Equinoxes

It was the end of April, and I was blooming in the riotous peak of spring.

The curls that had framed my frazzled head from pre-puberty through my depressed and searching 20s and the very beginning of my 30s were leaving me, replaced with relaxed, natural waves — the kind I’d always dreamed of having when I was younger, but could never achieve. My skin was slowly healing, evening out in tone. My body no longer felt like such a betrayal, such an ugly stranger.

I had brought a new little familiar into my life; the first time I’d be caring for an animal entirely on my own.
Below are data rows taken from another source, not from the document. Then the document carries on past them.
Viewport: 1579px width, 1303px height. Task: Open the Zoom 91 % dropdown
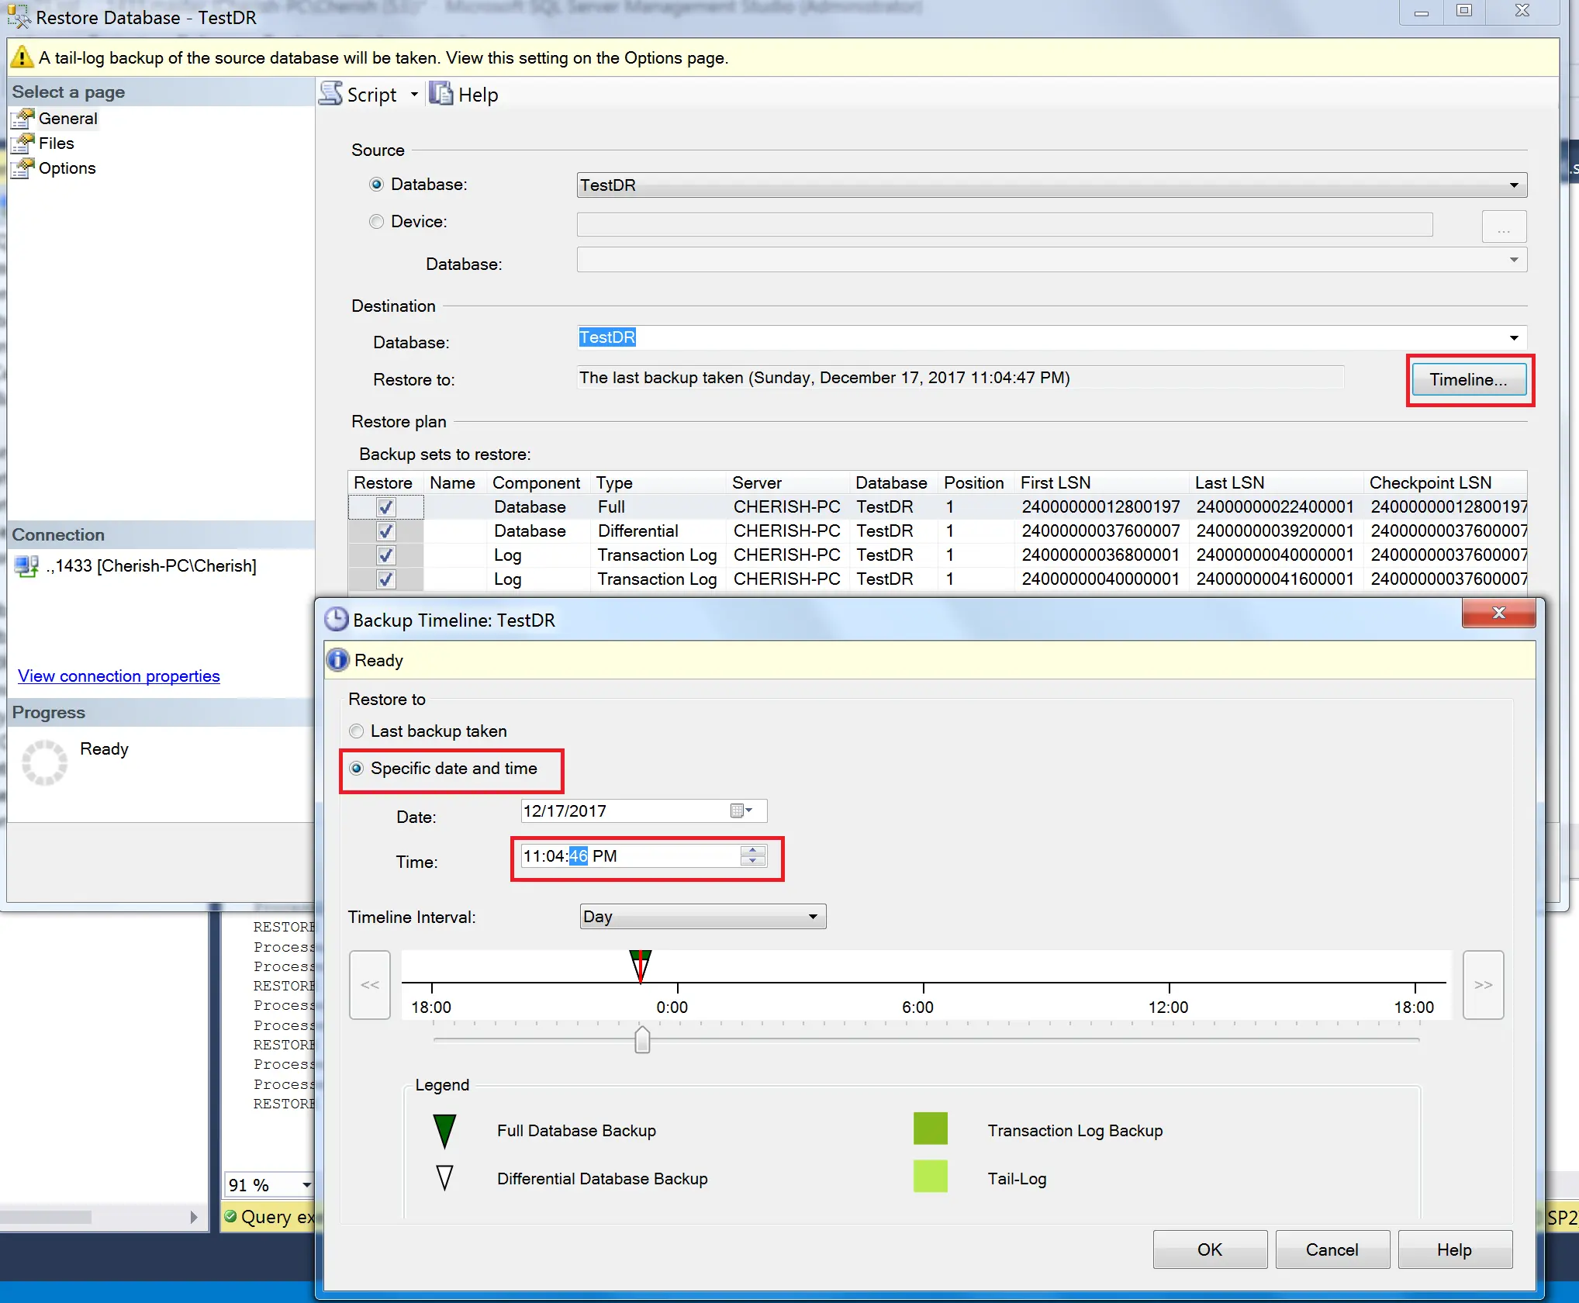coord(306,1185)
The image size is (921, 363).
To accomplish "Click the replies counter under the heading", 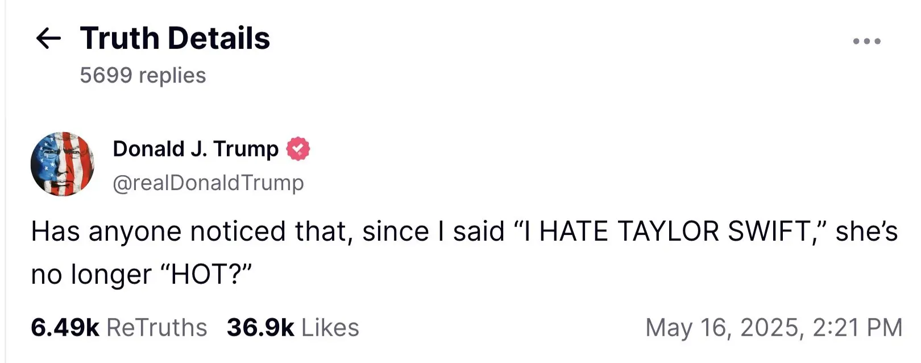I will (142, 75).
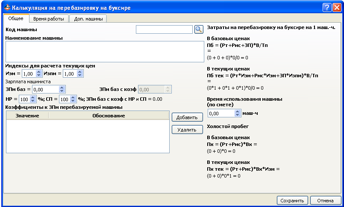Click the Удалить button

tap(187, 130)
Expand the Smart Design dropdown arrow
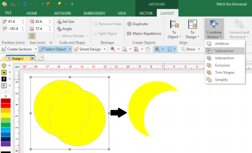The width and height of the screenshot is (252, 153). click(105, 49)
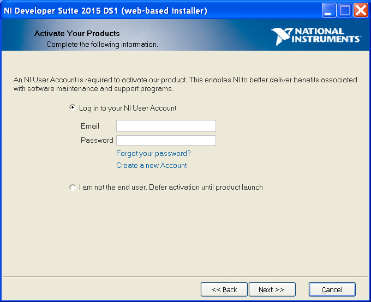Focus the Email text field
This screenshot has height=302, width=371.
tap(166, 126)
I was becoming more myself than I’d ever been.

I was falling in love again, not quite as much in denial about it as the one before, and while simultaneously losing that first ever love — the one who’d both helped me to grow, while also putting me through more than I knew how to take; who’d both said some of the most wonderful things I’d ever heard, and yet so many of by far the worst things — and I needed to finally be honest and open to both. The one I was falling into in its place might very well have been as hopeless as the one preceding it, but it was beyond too late to stop it; I could only accept it.

I was beginning to write my memoirs. I needed to both let go, and embrace whatever my future held. I had to let go. It was the hardest thing I’d ever done. I needed to create, to move on, to move forward. I needed to finally see myself.